La tunisienne Faten Gaddes stigmatise l’action d’une usine d’exploitation et de traitement de phosphates qui a fini par transformer l’oasis de gaddés, un patrimoine naturel unique au monde, en un territoire malsain ou des maladies respiratoires et la fluorose font des ravages. Elle témoigne avec des cas illustrés dont celui de Fatima « qui, à 23 ans, a perdu presque toutes ses dents à cause de la mauvaise qualité de l’eau contaminé au fluor ».
Nyaba Léon Ouédraogo du Burkina Faso, dresse un plein champ sur les champs de gombo, maïs, et autres fruits et légumes aménagés aux abords de la décharge publique d’Akouédo à Abidjan.

Le photographe regrette le fait que ces produits alimentaires de bases, cultivés dans une zone où le sol est contaminé à toutes les formes de pollutions souterraines, soient acheminés vers les populations ivoiriennes sans que les autorités ne réagissent.

Le photographe Omar Victor Diop, seul sénégalais en lice, propose une lecture futuriste des produits de beauté et autres accessoires qui font la mode chez la gent féminine.
Il interroge l’avenir esthétique et le cycle de vie des matériaux du monde consumériste et se pose des questions sur ce que l’humanité fera de ces tas de choses démodées qui resteront toujours, comme pour encombrer notre environnement. À travers des pièces photographiques réalisées en studio, il présente des tops modèles habillés de vêtements et autres accessoires sortis de son imaginaire.

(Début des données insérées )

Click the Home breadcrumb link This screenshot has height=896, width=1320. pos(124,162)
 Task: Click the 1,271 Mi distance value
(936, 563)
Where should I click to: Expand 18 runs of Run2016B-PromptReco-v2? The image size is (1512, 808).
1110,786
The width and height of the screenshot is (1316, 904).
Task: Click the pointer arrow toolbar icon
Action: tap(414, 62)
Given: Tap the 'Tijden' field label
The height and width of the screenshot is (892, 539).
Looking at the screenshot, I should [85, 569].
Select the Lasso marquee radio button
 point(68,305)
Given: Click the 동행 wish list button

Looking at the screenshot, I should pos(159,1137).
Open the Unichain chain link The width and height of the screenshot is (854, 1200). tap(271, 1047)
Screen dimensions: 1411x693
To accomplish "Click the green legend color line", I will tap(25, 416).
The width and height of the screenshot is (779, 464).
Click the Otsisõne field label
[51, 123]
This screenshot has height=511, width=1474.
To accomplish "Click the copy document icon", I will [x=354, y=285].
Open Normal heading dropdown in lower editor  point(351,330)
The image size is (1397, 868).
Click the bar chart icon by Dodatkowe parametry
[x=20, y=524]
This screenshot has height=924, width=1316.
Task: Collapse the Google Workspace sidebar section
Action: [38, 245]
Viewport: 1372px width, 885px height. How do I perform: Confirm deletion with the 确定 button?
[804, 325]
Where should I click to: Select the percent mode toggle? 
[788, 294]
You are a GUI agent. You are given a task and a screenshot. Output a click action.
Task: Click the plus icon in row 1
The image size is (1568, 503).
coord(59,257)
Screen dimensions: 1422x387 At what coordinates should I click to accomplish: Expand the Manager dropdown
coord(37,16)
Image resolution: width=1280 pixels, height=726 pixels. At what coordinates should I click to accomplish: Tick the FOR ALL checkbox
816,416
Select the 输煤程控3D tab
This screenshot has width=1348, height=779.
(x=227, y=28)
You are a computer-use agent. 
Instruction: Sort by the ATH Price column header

Le sud africain Pieter Hugo parcoure les bidonvilles d’Agbogbloshi, devenus des dépotoirs de déchets informatiques brulés par des individus exploitants de reliefs de cuivre amassés en guise de butin.
L’artiste cite le programme des Nations Unies pour l’environnement qui indique que seuls 25% de ces déchets sont recyclés par les pays du Nord, le reste étant déversé dans les pays du Sud pour « résoudre la fracture numérique » dont ont fait usage de prétexte.